INSTRUCTIONS FOR THE TASK —
Filter the data below for the string "click" and copy each matching line.

(Stored data)

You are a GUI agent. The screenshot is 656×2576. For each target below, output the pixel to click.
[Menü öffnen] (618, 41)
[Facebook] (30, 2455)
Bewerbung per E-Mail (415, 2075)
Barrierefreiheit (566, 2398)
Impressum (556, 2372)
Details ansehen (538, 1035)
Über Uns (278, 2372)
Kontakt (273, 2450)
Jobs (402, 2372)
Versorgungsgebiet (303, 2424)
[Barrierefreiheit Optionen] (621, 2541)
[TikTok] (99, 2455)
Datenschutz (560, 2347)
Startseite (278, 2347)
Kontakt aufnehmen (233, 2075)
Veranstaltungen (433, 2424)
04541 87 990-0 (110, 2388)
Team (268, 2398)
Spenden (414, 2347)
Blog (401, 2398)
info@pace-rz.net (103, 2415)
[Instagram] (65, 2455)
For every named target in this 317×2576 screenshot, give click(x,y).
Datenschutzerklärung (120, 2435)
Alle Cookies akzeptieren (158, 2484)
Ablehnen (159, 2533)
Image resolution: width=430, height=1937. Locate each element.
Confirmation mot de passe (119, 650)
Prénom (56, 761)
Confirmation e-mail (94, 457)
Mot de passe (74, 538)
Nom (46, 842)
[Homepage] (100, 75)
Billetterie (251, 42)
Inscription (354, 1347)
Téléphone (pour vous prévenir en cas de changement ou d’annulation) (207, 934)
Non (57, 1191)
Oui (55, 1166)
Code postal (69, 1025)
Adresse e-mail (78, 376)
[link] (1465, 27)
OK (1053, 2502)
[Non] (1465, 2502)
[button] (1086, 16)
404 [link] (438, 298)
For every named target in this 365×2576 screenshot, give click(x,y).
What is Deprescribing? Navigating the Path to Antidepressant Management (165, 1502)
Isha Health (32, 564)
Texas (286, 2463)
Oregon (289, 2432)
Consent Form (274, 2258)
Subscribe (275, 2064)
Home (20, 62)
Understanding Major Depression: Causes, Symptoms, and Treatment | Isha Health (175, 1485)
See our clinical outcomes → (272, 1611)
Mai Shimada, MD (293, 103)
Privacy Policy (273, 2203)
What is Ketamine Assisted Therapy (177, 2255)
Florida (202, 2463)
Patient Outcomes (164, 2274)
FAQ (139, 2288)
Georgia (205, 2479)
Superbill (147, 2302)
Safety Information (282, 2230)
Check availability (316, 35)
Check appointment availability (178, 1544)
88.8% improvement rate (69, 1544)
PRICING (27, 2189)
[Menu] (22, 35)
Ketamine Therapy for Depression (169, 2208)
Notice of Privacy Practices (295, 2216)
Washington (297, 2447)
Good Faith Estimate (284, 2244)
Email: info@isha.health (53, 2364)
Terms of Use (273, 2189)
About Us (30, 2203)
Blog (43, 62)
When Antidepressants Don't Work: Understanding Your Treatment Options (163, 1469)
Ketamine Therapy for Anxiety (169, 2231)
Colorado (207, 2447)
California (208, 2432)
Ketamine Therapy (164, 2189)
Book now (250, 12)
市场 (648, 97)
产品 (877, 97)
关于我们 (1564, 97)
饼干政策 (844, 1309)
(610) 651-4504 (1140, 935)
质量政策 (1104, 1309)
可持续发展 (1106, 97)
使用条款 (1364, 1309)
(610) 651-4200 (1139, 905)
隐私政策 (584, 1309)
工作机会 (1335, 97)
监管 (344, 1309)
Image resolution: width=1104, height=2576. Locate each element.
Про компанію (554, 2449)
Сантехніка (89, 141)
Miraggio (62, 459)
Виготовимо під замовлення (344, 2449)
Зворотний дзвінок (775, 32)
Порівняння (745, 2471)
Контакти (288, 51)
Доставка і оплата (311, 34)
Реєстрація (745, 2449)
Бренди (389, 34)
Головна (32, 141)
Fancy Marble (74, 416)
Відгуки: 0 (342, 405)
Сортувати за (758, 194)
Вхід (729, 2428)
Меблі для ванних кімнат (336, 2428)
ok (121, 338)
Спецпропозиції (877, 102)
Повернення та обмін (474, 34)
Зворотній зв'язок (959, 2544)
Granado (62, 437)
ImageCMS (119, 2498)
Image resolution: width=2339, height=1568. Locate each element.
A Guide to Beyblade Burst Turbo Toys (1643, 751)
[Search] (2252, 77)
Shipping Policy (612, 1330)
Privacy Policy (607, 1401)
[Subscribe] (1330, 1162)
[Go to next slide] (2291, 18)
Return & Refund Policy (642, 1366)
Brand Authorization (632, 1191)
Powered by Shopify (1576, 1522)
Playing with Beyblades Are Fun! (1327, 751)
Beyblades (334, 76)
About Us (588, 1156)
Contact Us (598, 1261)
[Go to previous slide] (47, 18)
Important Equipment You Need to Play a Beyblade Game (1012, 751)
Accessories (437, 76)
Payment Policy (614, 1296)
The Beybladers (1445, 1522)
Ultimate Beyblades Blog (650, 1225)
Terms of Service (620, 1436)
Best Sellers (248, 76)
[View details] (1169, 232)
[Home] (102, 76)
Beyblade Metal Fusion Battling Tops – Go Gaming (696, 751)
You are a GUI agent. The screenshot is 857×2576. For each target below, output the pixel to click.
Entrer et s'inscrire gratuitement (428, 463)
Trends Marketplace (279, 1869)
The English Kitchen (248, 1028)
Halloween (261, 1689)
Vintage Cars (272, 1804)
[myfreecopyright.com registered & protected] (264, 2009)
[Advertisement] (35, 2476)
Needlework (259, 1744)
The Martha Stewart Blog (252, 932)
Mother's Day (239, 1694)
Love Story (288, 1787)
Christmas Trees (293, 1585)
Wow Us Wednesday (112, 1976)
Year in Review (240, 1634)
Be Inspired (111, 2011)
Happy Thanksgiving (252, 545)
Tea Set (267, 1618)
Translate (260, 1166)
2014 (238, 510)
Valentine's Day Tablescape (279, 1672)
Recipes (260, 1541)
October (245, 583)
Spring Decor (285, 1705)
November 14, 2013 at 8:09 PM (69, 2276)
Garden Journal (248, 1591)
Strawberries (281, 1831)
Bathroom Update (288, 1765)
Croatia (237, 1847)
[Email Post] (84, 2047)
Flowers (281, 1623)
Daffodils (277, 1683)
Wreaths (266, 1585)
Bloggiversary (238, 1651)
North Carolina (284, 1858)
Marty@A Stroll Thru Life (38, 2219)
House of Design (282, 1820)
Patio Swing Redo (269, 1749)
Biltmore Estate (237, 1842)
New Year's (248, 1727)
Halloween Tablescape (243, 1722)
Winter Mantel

WORKED SOLUTION —
You are a GUI agent. The screenshot is 656×2576. For each target below, output the pixel to click.
For every named target in this 317×2576 screenshot, give click(x,y).
For every named target in this 365×2576 screenshot, give click(x,y).
You are a GUI agent. The screenshot is 857×2576. For each target below, output the pixel to click.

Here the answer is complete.